- Spanish: El faro de las orcas
- Directed by: Gerardo Olivares
- Screenplay by: Gerardo Olivares
- Based on: Agustín corazónabierto by Roberto Bubas
- Starring: Maribel Verdú; Joaquín Furriel; Joaquín Rapalini;
- Production companies: Wanda Vision; Historias Cinematográficas; Puenzo Hermanos; Pampa Films;
- Distributed by: Wanda Films (es); Buena Vista International (ar);
- Release dates: 16 December 2016 (Spain); 13 April 2017 (Argentina);
- Running time: 110 minutes
- Countries: Spain; Argentina;
- Language: Spanish

= The Lighthouse of the Orcas =

2016 film by Gerardo Olivares

The Lighthouse of the Orcas (El faro de las orcas) is a 2016 Spanish-Argentine drama film directed by Gerardo Olivares. It stars Maribel Verdú and Joaquín Furriel.

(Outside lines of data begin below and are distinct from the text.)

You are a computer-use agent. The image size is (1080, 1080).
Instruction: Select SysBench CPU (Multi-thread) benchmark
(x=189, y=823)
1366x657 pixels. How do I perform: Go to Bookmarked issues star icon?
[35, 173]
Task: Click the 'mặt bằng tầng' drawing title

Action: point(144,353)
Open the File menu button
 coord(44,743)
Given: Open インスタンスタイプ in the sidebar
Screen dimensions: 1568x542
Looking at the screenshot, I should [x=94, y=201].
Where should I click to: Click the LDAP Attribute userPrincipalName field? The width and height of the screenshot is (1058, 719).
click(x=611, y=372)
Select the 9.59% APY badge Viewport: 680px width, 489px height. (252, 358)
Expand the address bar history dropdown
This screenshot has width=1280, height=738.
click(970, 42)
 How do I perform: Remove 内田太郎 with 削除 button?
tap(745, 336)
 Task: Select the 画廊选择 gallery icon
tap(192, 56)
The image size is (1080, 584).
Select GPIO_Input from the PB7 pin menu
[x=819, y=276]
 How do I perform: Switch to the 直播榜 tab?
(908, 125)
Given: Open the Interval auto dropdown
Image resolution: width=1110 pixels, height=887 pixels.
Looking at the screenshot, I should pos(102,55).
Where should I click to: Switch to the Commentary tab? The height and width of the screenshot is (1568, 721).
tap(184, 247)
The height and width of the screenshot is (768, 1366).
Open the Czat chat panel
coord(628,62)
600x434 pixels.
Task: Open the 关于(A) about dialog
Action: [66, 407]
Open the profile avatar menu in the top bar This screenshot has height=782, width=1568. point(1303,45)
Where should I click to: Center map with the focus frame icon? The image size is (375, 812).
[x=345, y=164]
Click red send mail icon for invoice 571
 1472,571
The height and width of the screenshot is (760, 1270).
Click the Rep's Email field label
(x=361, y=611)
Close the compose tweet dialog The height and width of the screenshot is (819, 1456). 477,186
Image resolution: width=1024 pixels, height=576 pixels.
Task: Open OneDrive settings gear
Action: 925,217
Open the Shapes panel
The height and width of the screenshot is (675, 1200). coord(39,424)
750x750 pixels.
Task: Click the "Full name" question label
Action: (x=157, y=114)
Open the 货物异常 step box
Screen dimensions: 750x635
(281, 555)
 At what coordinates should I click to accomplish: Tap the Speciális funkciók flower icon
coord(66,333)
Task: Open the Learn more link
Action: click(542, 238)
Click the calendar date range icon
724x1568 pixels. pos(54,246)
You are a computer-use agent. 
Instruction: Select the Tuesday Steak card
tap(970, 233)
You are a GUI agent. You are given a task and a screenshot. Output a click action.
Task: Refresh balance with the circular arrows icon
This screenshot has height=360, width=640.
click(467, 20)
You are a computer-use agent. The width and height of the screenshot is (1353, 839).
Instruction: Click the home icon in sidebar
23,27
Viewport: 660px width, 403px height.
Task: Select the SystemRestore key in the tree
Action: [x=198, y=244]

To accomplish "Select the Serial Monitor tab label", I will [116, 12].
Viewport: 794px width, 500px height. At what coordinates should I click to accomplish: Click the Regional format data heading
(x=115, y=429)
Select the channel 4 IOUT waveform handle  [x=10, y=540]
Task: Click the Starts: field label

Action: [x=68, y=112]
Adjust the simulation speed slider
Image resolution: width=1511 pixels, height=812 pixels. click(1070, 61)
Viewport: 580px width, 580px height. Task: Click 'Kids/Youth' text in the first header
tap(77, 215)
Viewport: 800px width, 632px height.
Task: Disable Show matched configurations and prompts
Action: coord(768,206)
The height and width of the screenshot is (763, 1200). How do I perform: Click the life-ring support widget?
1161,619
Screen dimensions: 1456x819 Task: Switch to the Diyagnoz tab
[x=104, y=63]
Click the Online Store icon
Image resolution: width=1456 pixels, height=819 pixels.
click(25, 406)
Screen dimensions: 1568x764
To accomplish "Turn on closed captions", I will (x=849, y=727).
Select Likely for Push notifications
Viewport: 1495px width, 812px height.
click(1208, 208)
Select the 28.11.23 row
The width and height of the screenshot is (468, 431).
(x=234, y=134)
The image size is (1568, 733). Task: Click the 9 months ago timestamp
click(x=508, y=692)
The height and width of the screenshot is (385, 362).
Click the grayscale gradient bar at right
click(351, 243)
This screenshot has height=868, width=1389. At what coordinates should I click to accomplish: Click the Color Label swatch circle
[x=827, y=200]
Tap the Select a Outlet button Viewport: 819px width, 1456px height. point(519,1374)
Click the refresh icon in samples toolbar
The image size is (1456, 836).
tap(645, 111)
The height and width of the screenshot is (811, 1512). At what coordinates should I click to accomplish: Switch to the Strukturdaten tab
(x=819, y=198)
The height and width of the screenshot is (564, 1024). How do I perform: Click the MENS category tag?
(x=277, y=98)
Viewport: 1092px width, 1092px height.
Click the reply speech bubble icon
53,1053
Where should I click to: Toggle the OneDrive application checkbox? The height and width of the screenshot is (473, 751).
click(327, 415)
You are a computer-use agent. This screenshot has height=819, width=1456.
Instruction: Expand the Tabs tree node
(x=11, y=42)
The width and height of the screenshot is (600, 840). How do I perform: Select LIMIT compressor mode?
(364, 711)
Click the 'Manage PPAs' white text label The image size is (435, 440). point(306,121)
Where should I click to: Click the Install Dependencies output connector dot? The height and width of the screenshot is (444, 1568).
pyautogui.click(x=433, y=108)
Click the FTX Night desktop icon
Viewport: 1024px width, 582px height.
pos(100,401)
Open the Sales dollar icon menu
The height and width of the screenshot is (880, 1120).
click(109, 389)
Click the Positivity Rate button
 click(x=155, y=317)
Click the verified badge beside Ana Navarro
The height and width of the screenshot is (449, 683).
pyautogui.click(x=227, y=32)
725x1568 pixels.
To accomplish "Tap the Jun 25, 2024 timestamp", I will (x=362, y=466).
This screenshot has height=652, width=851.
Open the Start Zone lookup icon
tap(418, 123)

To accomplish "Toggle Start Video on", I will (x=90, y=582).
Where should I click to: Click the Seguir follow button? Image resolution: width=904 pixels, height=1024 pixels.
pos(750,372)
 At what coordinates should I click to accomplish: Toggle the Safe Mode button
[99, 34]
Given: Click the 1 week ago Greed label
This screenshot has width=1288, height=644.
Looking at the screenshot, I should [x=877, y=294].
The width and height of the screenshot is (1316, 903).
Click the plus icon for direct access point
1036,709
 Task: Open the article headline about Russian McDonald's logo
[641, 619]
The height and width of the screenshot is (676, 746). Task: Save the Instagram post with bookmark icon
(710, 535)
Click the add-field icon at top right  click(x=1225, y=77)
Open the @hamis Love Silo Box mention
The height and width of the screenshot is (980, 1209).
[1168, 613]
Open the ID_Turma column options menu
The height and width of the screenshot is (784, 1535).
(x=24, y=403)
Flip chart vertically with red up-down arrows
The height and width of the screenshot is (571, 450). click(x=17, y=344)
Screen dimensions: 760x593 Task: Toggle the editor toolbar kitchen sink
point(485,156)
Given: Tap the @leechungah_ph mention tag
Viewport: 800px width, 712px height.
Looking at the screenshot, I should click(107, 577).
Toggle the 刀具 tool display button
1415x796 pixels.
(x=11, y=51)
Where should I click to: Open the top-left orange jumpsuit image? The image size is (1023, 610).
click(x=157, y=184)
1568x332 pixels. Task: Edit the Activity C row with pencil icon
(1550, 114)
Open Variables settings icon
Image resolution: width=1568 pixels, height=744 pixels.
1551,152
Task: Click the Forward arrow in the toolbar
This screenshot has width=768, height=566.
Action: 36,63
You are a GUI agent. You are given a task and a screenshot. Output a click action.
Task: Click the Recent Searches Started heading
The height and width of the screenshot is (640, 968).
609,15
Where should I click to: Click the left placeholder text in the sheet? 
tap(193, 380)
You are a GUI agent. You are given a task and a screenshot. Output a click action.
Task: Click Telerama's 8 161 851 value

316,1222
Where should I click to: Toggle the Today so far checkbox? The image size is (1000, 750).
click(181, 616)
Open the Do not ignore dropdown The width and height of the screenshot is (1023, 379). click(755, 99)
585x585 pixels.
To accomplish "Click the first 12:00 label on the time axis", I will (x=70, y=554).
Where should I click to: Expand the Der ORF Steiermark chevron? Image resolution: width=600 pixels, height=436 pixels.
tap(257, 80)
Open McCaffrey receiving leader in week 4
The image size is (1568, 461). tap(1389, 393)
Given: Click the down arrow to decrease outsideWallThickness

It is based on the novel Agustín corazónabierto by Roberto Bubas.

Together with Olivares' two previous films, Entrelobos (2010) and Brothers of the Wind (2015), The Lighthouse of the Orcas forms a trilogy about the animal-human relationship.

== Synopsis ==
In trying to help her son find an emotional connection, a mother travels with her autistic son to Patagonia to meet a park ranger and wild orcas.

== Production ==
A joint Spanish-Argentine co-production, the film was produced by Wanda Vision, Historias Cinematográficas, Puenzo Hermanos and Pampa Films and it had support from TVE, ICAA and the Ibermedia programme.

Shooting locations included Patagonia (Argentina) and Fuerteventura (Spain).

== Release ==
Distributed by Wanda, the film was theatrically released in Spain on December 16, 2016. The opening in Argentine theatres was scheduled for 13 April 2017 by Disney. Netflix acquired the global distribution rights.